In The Manchurian Candidate, Angela Lansbury Played The Most Evil Movie Mother Ever

If Frank Sinatra had his way, Angela Lansbury would never have given her finest film performance. For the role of Eleanor Iselin, a dead-hearted Communist agent plotting a series of assassinations that will result in the ascension of her alcoholic, McCarthyite husband to the White House, the Chairman of the Board favored Lucille Ball. In conversation with Alec Baldwin at the 2016 TCM Film Festival's screening of "The Manchurian Candidate," the actor confessed a bit of curiosity for this alternate bit of casting. "I mean, that could've been fascinating. You wouldn't have believed that she could be this devil incarnate."

For 1962 audiences, when "The Manchurian Candidate" was initially released, it would've been staggering to see the beloved First Lady of comedy play a cunning matriarch who has the barely suppressed hots for her brainwashed, trained-killer son Raymond Shaw (Lawrence Harvey). But, trust me, when the film was re-released in 1988, it was plenty jarring to behold America's favorite sleuth, Jessica Fletcher, perform the same dramatic function.

Thank god director John Frankenheimer had the foresight and chutzpah to go against his notoriously controlling star. Ball would've been stunt casting. Even if she pulled it off (and she very well could have), "The Manchurian Candidate" would've been marketed on Ball's unprecedented heel turn. Lansbury didn't have anywhere near that cultural cachet at the time. Though she'd earned two Academy Award nominations early in her career for two of her very first screen performances in "Gaslight" and "The Picture of Dorian Gray," Lansbury had quickly gone from ingenue to character actor. At the age of 37, she played 27-year-old Elvis Presley's ditzy mother in "Blue Hawaii." So no one blinked when she was cast as the 34-year-old Harvey's mom in "The Manchurian Candidate." 

In the case of Frankenheimer's film, it wasn't so much about the projection of maturity, but rather her ability to devour her male cast members whole.

Dealing from a stacked deck

As written in Richard Condon's hilariously overheated novel, Eleanor Iselin is Lady Macbeth armed with Gertrude's incestuous sex drive. This ain't hamartia — it's strength. And it's only an eleventh-hour, deus-ex-machina moment of clarity that compels Shaw to murder his mother and step-father. As presented by screenwriter George Axelrod, Eleanor's sexual affection for Shaw is acknowledged but never consummated. It works better this way. You sense that Eleanor has literally overplayed her hand (Shaw's murderous instincts are activated by the Queen of Diamonds), but you doubt the young man's resolve — and this doubt is wholly predicated on Lansbury's performance.

Lansbury's Eleanor is a gloriously evil reptile.
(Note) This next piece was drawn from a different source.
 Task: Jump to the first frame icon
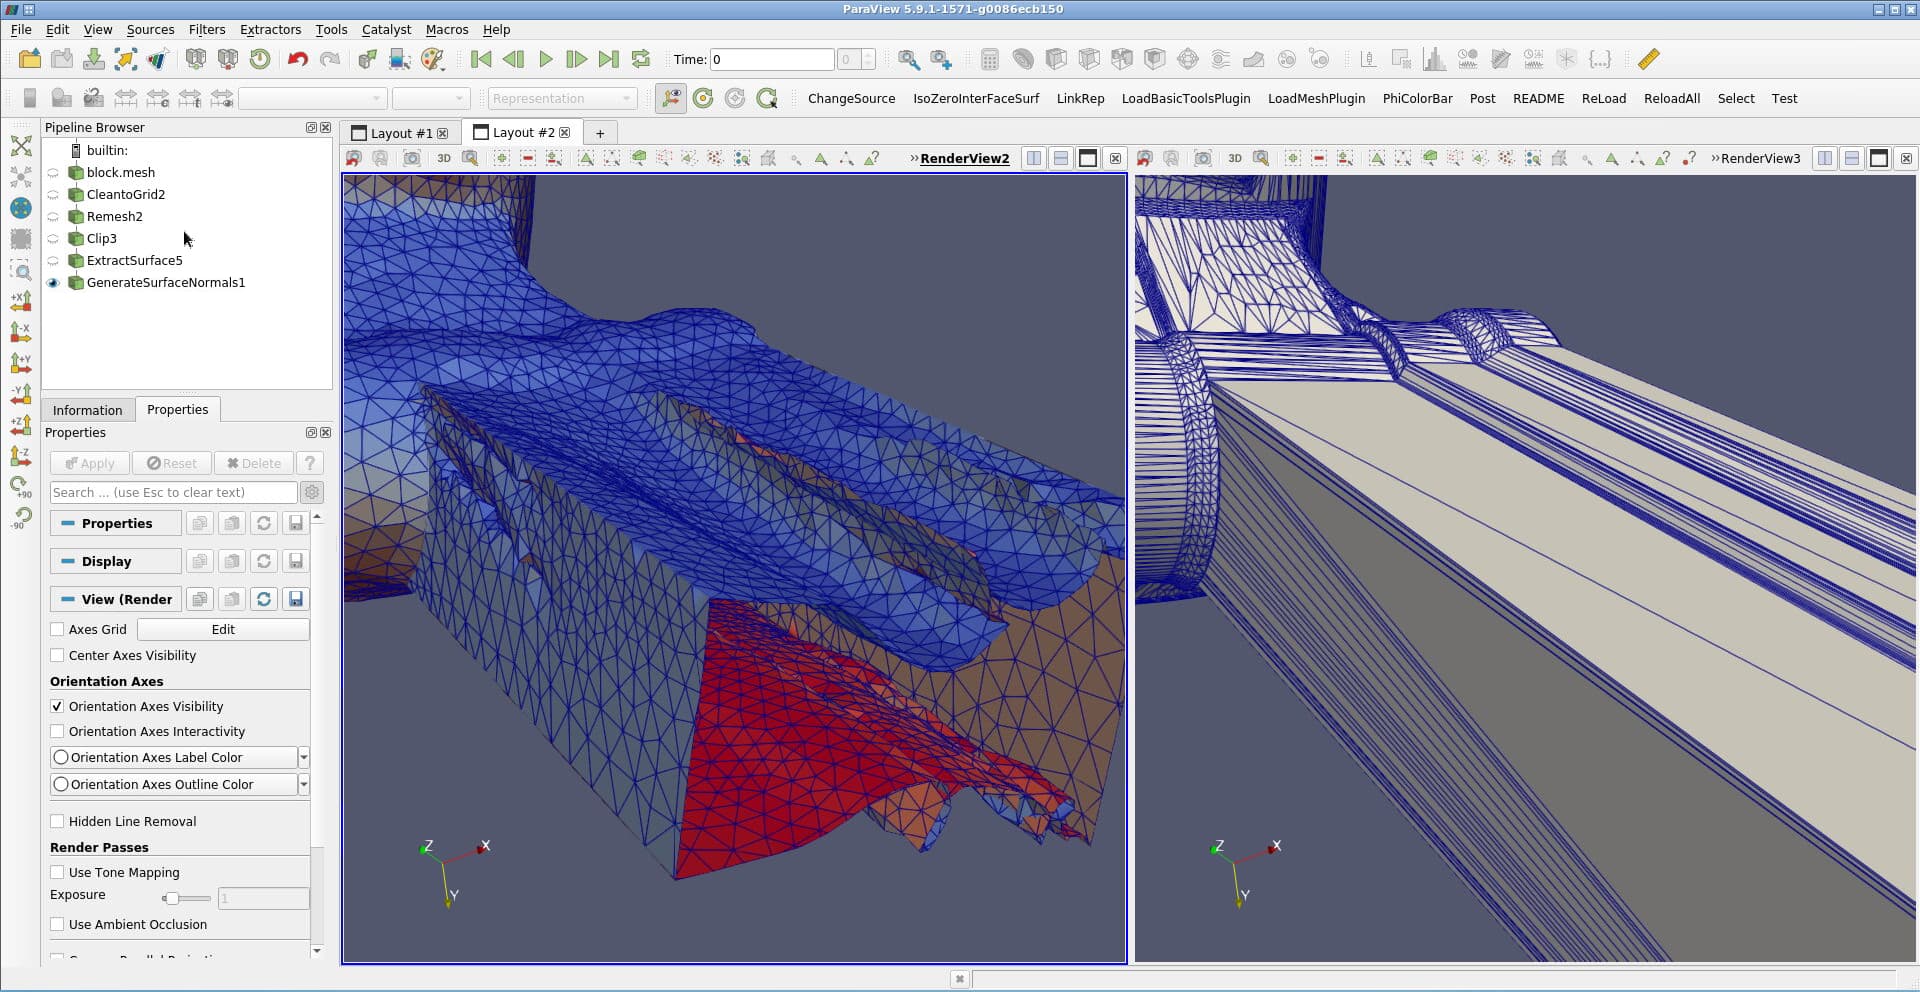[x=481, y=59]
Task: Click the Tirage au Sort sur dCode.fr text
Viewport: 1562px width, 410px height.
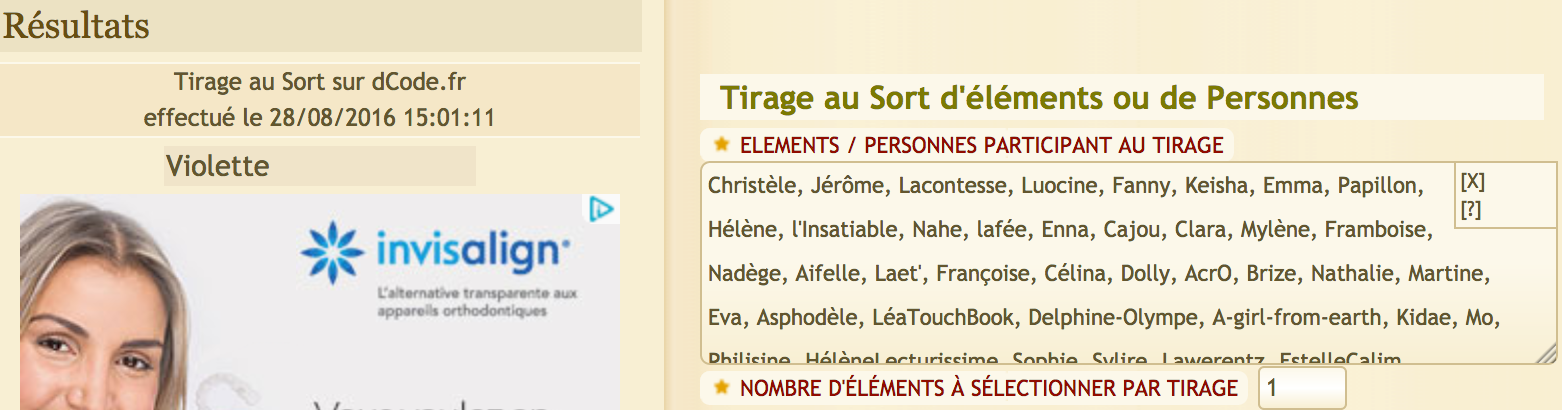Action: point(320,82)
She holds in her hands not just the fate of her cuckolded husband and addled son, but the global balance of power. She has successfully, through years of coordination with the Soviets, orchestrated a palace coup. Once her drunken blowhard of a spouse assumes power, she'll call the shots and destroy her enemies. For her, the United States is not enough, and this is the kicker — she did not know Shaw had been brainwashed. 

It is, as Roger Ebert noted in his Great Movies essay, a reckless, seemingly illogical move on Russia's part. But of course these Kremlin baddies underestimated Eleanor.

The greatest villain monologue in film history

This culminates in a monologue for the ages, where Eleanor lays out in fiendishly exact detail, right down to the precise line in the presidential nominee's speech, when Raymond is to fire a bullet into the candidate's skull. You can watch it on YouTube, but if you've never seen "The Manchurian Candidate," I implore you to stream the film posthaste. It's a brilliantly crafted film on every level, but we exalt it because, for a few blessed minutes, Lansbury rises to the nefarious occasion in a manner no screen villain has done before or since. 

The calm conviction of her delivery, her unwavering belief that the overthrow of the U.S. government is a fait accompli, hits harder now than it ever has. "I know you will never entirely comprehend this, Raymond, but you must believe I did not know it would be you. I served them. I fought for them. I'm on the point of winning for them the greatest foothold they would ever have in this country."

Raymond stirs to righteousness at the very last second, and it's the least believable part of the film in 2022. A huge swath of Americans are now in the thrall of wannabe authoritarians far less convincing or articulate than Lansbury's Eleanor. She leaves you nostalgic for a better class of mutineer and a less gullible populace. She flattered us.